### Extracted material
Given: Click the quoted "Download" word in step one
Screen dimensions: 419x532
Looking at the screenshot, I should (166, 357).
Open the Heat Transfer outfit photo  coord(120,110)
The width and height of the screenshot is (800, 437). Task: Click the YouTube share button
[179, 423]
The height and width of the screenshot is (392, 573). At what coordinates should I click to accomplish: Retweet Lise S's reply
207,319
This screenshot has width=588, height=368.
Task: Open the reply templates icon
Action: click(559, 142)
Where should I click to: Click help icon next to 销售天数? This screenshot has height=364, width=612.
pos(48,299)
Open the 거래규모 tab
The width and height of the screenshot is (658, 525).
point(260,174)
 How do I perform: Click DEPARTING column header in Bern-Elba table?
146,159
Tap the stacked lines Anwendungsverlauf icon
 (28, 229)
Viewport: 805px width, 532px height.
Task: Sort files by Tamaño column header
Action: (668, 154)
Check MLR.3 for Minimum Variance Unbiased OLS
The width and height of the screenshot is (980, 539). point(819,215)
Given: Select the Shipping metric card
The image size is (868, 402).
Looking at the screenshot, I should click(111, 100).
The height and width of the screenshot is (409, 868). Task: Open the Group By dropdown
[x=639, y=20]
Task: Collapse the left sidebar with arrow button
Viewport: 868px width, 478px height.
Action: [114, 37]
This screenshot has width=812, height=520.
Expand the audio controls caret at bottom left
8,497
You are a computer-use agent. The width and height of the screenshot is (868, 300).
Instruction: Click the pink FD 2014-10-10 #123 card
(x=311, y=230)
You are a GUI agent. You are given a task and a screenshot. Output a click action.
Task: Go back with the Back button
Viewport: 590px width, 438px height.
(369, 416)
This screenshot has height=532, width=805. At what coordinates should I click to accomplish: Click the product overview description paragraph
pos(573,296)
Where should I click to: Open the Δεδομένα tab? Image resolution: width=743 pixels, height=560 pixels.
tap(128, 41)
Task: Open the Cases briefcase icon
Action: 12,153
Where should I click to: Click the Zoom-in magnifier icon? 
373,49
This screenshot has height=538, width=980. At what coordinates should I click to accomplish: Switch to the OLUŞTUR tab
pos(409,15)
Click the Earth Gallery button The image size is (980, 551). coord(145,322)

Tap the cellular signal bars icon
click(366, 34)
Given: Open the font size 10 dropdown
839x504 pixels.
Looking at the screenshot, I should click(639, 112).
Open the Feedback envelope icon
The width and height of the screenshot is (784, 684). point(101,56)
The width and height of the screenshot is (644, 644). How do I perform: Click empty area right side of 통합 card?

### To do
Which lines in the records above contain the word "agent"? Copy each one.

### Answer box
You are a computer-use agent. The width and height of the screenshot is (868, 300).
You are a GUI agent. You are given a task and a screenshot. Output a click action.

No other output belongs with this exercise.